#### [ACTIVITY]
Return exactly the span of lines that opens with the line containing "Media Siber (484, 2509)" and closes with the last line of the data, inclusive.
[RECORDS SUPPLIED]
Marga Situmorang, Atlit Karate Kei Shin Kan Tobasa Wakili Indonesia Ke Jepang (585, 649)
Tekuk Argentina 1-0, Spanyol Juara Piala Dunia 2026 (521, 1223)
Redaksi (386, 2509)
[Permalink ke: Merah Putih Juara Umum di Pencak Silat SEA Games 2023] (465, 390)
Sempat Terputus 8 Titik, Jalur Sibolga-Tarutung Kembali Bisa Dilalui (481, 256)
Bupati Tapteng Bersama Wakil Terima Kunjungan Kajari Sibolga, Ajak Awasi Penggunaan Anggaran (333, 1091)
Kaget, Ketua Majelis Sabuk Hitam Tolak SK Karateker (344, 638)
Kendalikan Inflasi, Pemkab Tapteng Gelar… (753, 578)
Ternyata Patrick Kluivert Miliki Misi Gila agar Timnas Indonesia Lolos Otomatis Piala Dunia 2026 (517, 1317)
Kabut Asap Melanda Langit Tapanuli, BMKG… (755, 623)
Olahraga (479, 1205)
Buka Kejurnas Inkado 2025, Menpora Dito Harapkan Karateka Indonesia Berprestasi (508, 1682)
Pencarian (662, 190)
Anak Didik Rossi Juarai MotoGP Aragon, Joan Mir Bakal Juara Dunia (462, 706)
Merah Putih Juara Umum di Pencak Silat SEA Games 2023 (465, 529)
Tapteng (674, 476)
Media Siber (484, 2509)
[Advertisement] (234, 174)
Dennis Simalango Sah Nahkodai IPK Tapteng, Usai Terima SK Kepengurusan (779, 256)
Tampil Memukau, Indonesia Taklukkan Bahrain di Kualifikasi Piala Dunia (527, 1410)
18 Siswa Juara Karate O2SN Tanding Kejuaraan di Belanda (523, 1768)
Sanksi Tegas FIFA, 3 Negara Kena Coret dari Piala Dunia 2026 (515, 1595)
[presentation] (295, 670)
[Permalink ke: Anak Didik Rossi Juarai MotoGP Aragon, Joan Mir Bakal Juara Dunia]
[/RECORDS SUPPLIED]
#### [THE COMPLETED TASK]
Media Siber (484, 2509)
[Advertisement] (234, 174)
Dennis Simalango Sah Nahkodai IPK Tapteng, Usai Terima SK Kepengurusan (779, 256)
Tampil Memukau, Indonesia Taklukkan Bahrain di Kualifikasi Piala Dunia (527, 1410)
18 Siswa Juara Karate O2SN Tanding Kejuaraan di Belanda (523, 1768)
Sanksi Tegas FIFA, 3 Negara Kena Coret dari Piala Dunia 2026 (515, 1595)
[presentation] (295, 670)
[Permalink ke: Anak Didik Rossi Juarai MotoGP Aragon, Joan Mir Bakal Juara Dunia]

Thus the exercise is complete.